Pour en revenir au Premier ministre canadien, on se demande à quel jeu il s’adonne quand le 29 juin, il fait diffuser le compte-rendu d’une conversation téléphonique avec Jean-Claude Juncker. Ainsi apprenons-nous qu’«il a vivement recommandé que l’accord soit appliqué de manière provisoire le plus tôt possible afin que ses retombées puissent se concrétiser». Il feint d’oublier que la proposition canadienne est à l’origine de ce nouveau report sur un calendrier déjà revu à plusieurs reprises. A ce jour, il n’existe aucun compromis connu et l’industrie laitière européenne, qui dispose de sérieux relais, n’acceptera pas d’application en l’état.

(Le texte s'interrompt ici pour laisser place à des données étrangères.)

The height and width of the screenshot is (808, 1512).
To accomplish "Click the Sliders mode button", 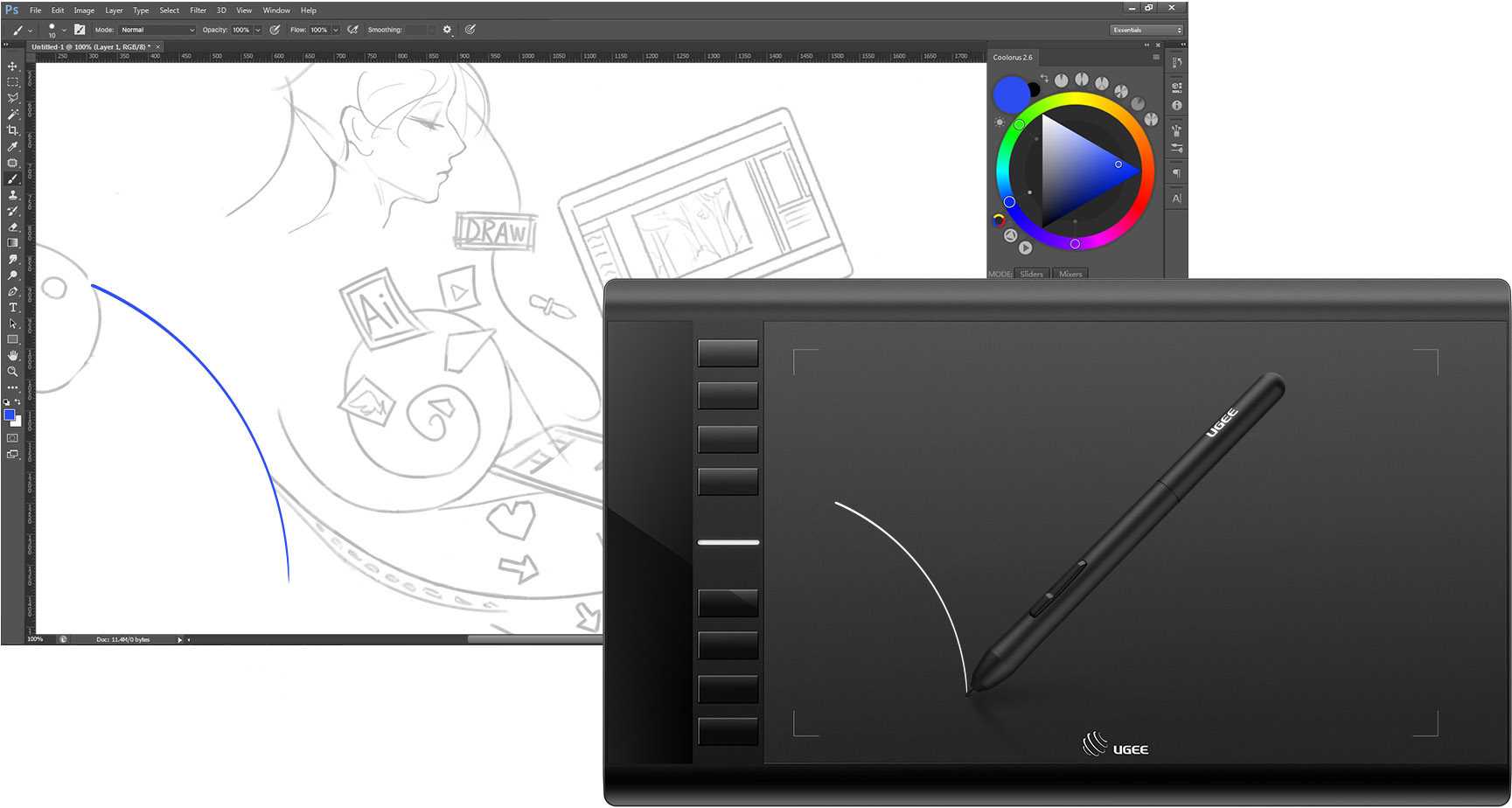I will (x=1031, y=274).
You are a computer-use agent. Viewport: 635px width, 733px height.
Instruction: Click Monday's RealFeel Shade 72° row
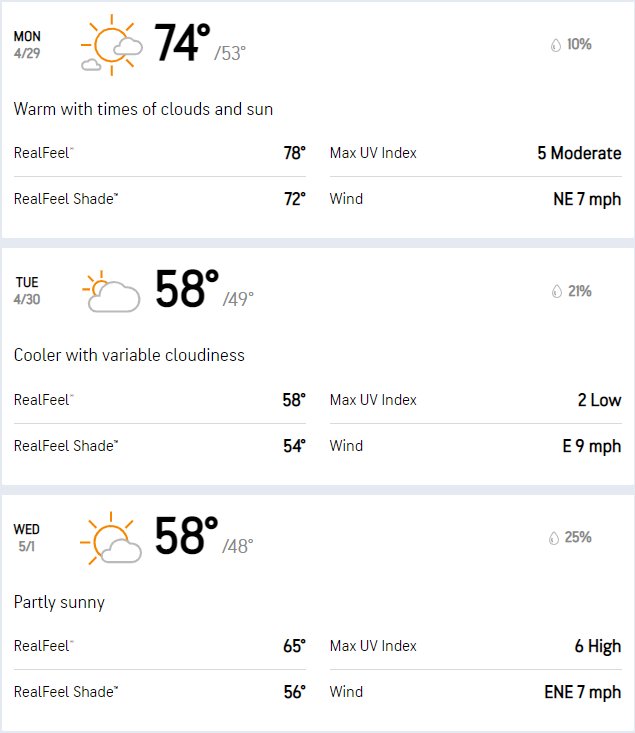click(x=160, y=199)
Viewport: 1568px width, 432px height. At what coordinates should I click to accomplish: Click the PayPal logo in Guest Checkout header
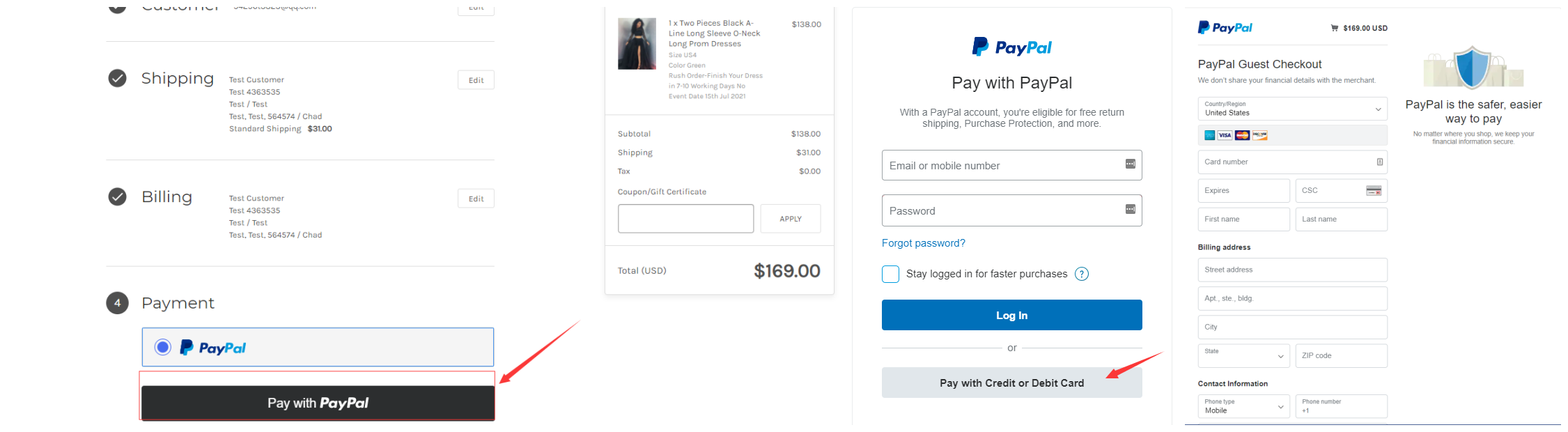click(1225, 28)
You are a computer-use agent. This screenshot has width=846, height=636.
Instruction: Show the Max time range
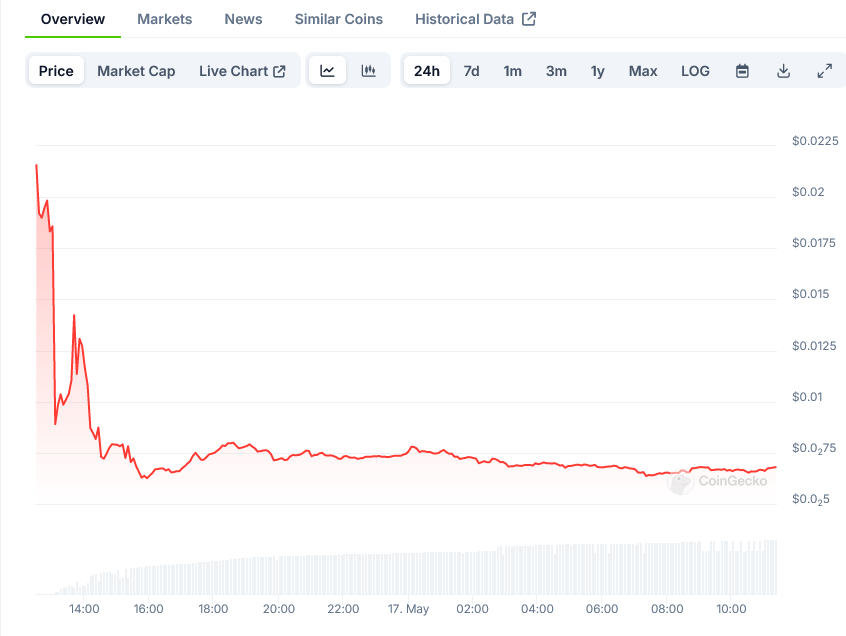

Outre le problème fromager sont aussi apparues des complications relatives aux médicaments génériques sur fond de propriété intellectuelle. Le dossier est très technique, il a d’ailleurs représenté une bonne partie du texte du C30 (projet de loi canadien visant à mettre en œuvre le traité). Là aussi, le diable se niche dans les détails avec des appréciations très diverses selon qu’on s’exprime d’une rive de l’Atlantique ou de l’autre. Et un accord n’a pas l’air de se dessiner. Les enjeux financiers sont conséquents et l’industrie pharmaceutique ne se confond pas avec une œuvre caritative.
Plus étonnant est ce que nous a appris la lecture d’un article du Soleil. En substance, le Québec ne serait pas de sitôt lié à l’AECG. La motion votée le 15 juin par l’Assemblée nationale de la Belle Province marque le début d’un long processus. A savoir d’abord l’adoption d’un «décret d’assentiment» en conseil des ministres, puis la présentation d’un projet de loi de mise en oeuvre prévu pour l’automne prochain et enfin, après le vote de cette loi, l’adoption d’un deuxième et dernier décret par le conseil des ministres, lequel liera alors officiellement le Québec à l’AECG.
Appliquerait-on provisoirement le traité partout au Canada sauf au Québec? Pour le moins bizarre. Une fois de plus, il est bien difficile d’obtenir une confirmation officielle.
Dans la première mouture du présent article, nous écrivions ceci.
«En définitive, l’entrée en vigueur de l’application provisoire du traité reste une inconnue. Parier sur une date semble aussi évident que de trouver de l’érable dans du sirop de Liège. Certains évoquent même 2018 comme horizon. Mais il semble que Trudeau plaidera une voie médiane au G20 qui se tient à Hambourg les 7 et 8 juillet. Cette voie serait une application provisoire rapidement mise en place en mettant de côté les dossiers litigieux, le temps qu’ils se règlent. Du coup, on comprend mieux le sens de son appel à Juncker et de la publicité qu’il lui a donné.»
C’est ce qui s’est finalement produit. Un communiqué commun de Justin Trudeau et Jean-Claude Juncker annonce: «Etant réunis au G20 de Hambourg, reconfirmant notre engagement commun en faveur d’un commerce international fondé sur des règles, nous sommes convenus de la date du 21 septembre 2017 pour entamer l’application provisoire de l’accord, afin que toutes les mesures nécessaires pour la mise en oeuvre soient prises d’ici cette date».
On suppose que toutes les mesures nécessaires visent aussi les litiges décrits plus haut. En tout cas, un porte-parole du ministre canadien du Commerce a déclaré que la question du quota fromages serait résolue avant la date butoir du 21 septembre. Wait and cheese…
Nous reviendrons d’ici peu sur l’avancement de la ratification du CETA et diverses nouvelles qui y touchent, dont l’installation ce 6 juillet de la Commission spéciale promise par Emmanuel Macron lors de sa campagne.